Il littering è dispendioso in termini di tempo e denaro – ma le città, i Comuni e le scuole mantengono il controllo della situazione grazie a costose misure di pulizia e a iniziative creative. Da metà maggio 2017, le istituzioni vengono supportate nella loro lotta con il No-Littering-Label del Gruppo d’interesse ambiente pulito (IGSU) e spronate a introdurre ulteriori misure. Il marchio informa inoltre la popolazione sull’impegno di queste istituzioni.

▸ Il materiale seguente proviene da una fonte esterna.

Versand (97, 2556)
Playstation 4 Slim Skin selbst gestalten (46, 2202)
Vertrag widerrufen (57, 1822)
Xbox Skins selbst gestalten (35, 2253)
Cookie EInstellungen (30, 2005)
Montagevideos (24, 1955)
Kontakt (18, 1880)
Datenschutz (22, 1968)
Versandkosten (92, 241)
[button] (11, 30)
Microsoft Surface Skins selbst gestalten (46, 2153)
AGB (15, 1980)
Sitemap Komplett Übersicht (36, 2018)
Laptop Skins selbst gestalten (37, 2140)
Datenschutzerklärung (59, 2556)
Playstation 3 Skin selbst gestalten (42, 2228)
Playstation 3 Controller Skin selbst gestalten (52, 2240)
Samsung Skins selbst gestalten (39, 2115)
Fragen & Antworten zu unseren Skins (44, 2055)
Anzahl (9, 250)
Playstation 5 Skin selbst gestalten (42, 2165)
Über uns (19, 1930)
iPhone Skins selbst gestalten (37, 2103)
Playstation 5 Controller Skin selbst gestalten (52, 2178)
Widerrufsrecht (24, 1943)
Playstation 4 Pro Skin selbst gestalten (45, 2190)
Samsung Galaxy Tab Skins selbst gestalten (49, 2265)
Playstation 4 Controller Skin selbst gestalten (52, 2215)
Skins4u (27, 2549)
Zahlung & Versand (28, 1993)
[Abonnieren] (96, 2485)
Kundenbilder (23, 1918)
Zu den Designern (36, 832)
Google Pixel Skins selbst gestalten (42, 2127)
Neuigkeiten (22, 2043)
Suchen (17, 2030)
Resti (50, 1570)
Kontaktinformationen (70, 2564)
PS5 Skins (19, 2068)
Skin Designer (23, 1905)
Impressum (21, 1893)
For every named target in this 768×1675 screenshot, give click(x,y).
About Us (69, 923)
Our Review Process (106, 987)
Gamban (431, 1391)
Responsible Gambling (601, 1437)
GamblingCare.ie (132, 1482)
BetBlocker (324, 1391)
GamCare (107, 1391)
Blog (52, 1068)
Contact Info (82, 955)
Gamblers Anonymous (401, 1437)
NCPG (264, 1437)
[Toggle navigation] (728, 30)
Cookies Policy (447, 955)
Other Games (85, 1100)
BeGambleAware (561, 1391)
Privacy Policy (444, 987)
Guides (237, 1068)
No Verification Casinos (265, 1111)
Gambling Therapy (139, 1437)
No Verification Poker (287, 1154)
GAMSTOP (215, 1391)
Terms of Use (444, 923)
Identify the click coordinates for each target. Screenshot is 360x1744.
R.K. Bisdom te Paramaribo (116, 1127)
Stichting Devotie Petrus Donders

Le città, i Comuni e le scuole rivestono un ruolo chiave nella lotta al littering: essi si accollano gran parte dei costi e sono responsabili affinché la popolazione si rapporti ai rifiuti in maniera corretta. A tale scopo, molte istituzioni lavorano duramente e realizzano iniziative creative.

Mix di misure adeguate

Ne è un esempio la città di Friburgo − uno dei primi titolari del No-Littering-Label − con diversi punti caldi da gestire: sia la stazione ferroviaria sia la zona dei night-club e dei bar sono colpite dal littering, come anche le scuole e i quartieri circostanti. Ma grazie a diverse misure, Friburgo riesce a mantenere il controllo della situazione: con l’iniziativa «STOP mégots », la città combatte la cattiva abitudine di gettare a terra i mozziconi di sigaretta. Inoltre, partecipa regolarmente al Clean-up Day dell’IGSU e adegua costantemente il numero e il tipo di bidoni della spazzatura alle esigenze cittadine. Agenti di pulizia sensibilizzano inoltre la popolazione sul tema del littering e un Responsabile della pulizia si occupa del controllo e della prevenzione. Kurt Krattinger, Responsabile dell’Ispettorato delle strade della Città di Friburgo, è felice che Friburgo abbia ottenuto il No-Littering-Label: «Il marchio conferma che, con le nostre misure contro il littering, siamo sulla strada giusta − e ci aiuta a sensibilizzare ancora di più i cittadini sul tema.»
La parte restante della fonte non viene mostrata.